Today, the first day of class began with a trip to Oxford to tour the Bodleian Library, one of the oldest and largest libraries in Europe. The continuously growing library still operates in some of the same medieval buildings and serves as the main central library for the University of Oxford. While the library houses a staggering collection of rare manuscripts and folios, one of the most interesting aspects to me was learning about the institution’s revolutionary book security problem solving procedures which helped transform the layout, categorization and running of the library. Patrons do not typically think about book security when utilizing the library but this practice is essential for operation. The Bodleian implemented early medieval tactics to keep books safe by housing the materials on the second floor. The safety of the second floor meant the library’s collections were less likely to be harmed by flooding, thieves, and other dangers. The Bodleian’s Duke Humfrey’s Library, the oldest portion of the institution dating from 1488, still operates on the second floor.

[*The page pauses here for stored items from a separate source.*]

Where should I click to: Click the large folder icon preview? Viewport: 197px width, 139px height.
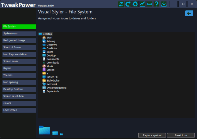(x=44, y=130)
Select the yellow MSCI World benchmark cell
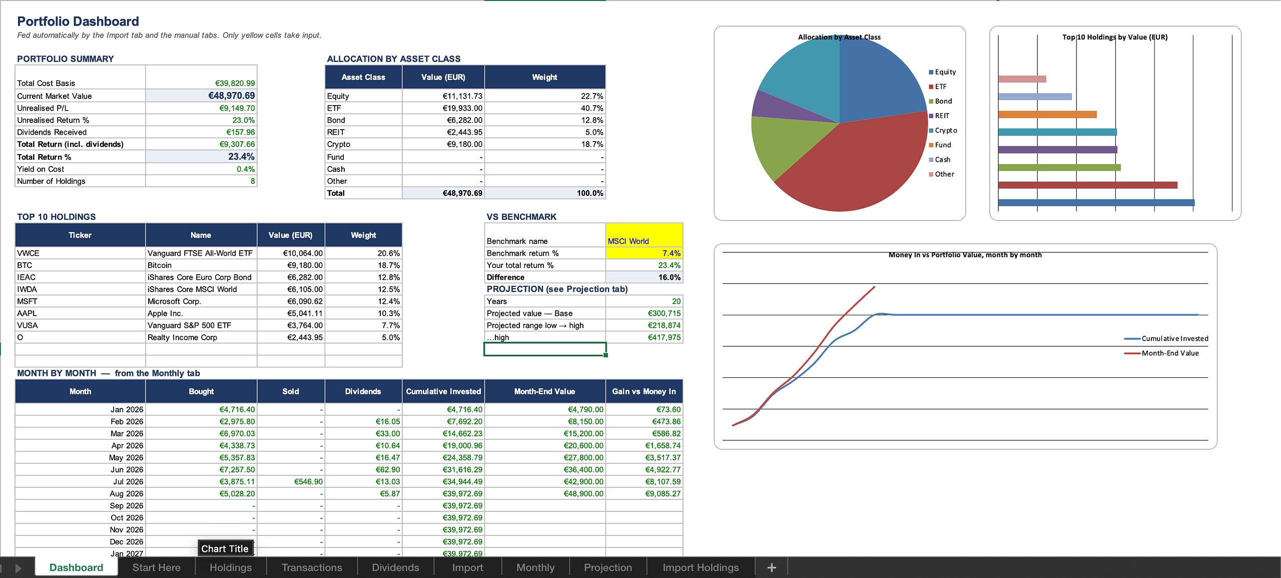Image resolution: width=1281 pixels, height=578 pixels. point(644,235)
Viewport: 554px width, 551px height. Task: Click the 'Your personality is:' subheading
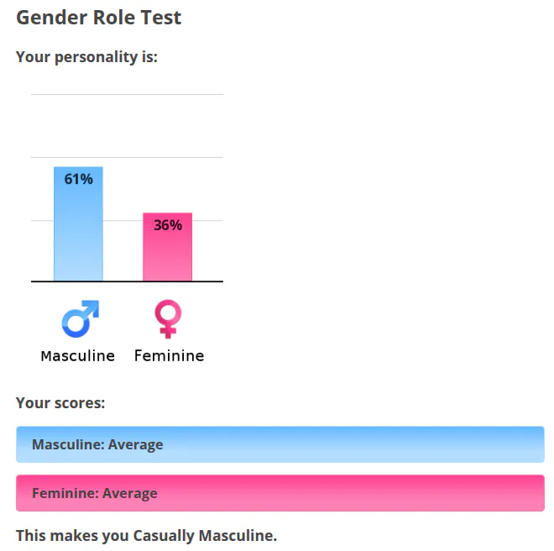click(86, 57)
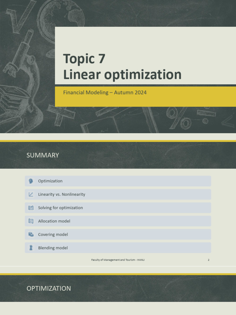
Task: Select the Blending model item
Action: click(x=118, y=248)
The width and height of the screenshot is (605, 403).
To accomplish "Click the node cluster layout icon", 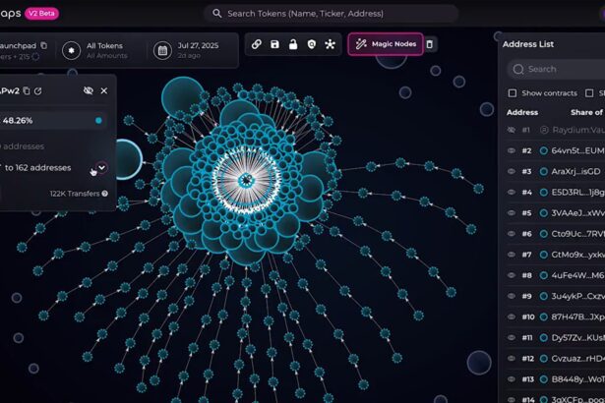I will click(331, 44).
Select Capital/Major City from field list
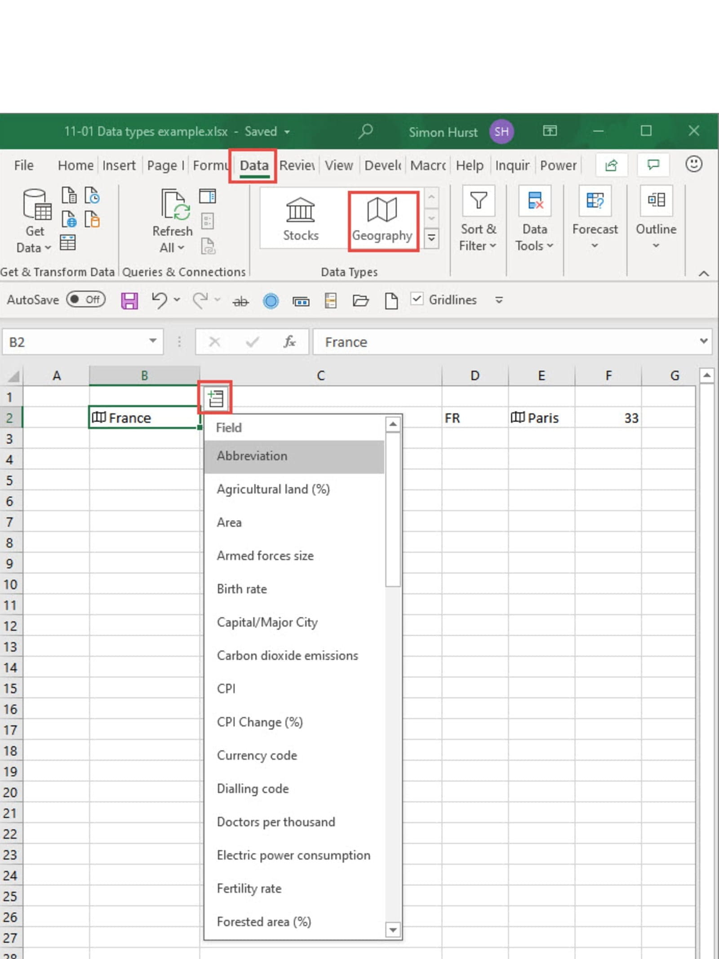Screen dimensions: 719x959 click(267, 622)
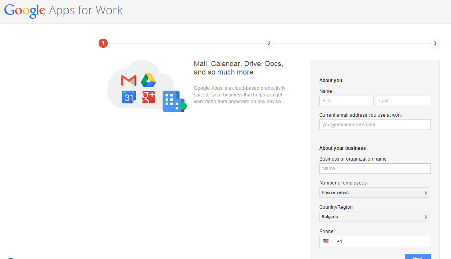Jump to step 2 in progress bar
This screenshot has width=451, height=259.
pyautogui.click(x=269, y=43)
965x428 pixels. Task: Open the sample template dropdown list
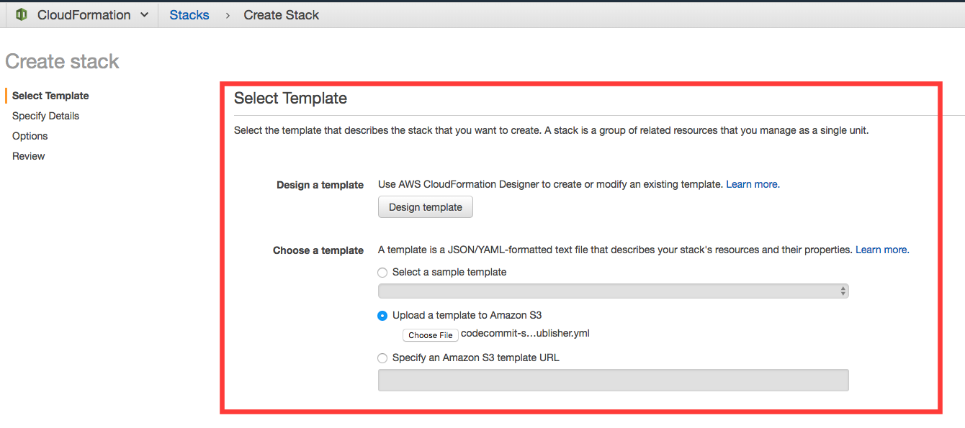pos(613,291)
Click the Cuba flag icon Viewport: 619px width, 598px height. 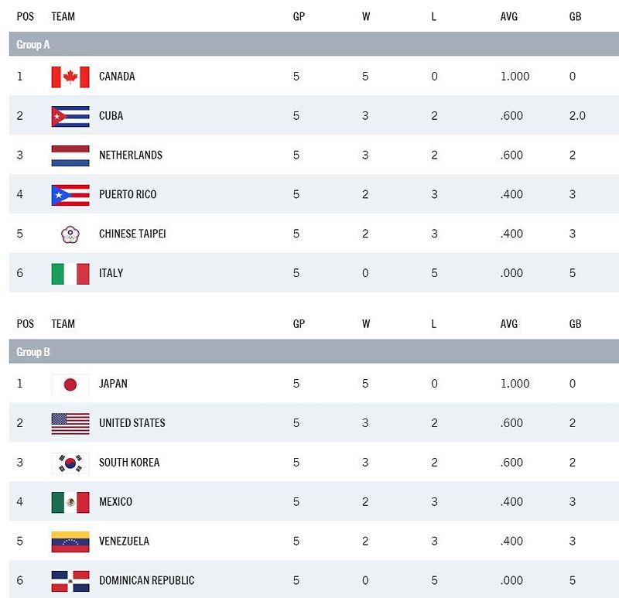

During the 16th century the Bodleian was a chained library in which each book was attached to the bookshelf with an iron link chain to prevent misuse or theft. Several issues materialized out of the chained library strategy, most pressing was that because the chains were attached to the top corner of the book each item had to be shelved with the spine hidden from the patrons. Without information on the spine, finding a specific item was impossible. The Bodleian developed a special cataloging and numbering method to identify the chained books on the shelves. Numbers were written onto the bookblock or textblock, which was visible from the shelves.
Under the guidance of Sir Thomas Bodley, who was responsible for the refurbishment of the Bodleian in 1598, library shelves became floor to ceiling. This allowed for upstairs galleries where readers could ascend locked staircases to access smaller books. Books housed on the gallery level of the bookcase were not chained because these areas could only be accessed with a key kept by a Bodleian librarian. Readers utilizing the gallery would essentially be locked into the area until they were finished with the library’s items. A study of the Bodleian’s archives reveled that readers complained about the noise caused by the heavy book chains leading to the decision to adopt other methods to ensure book security but the galleries remained intact.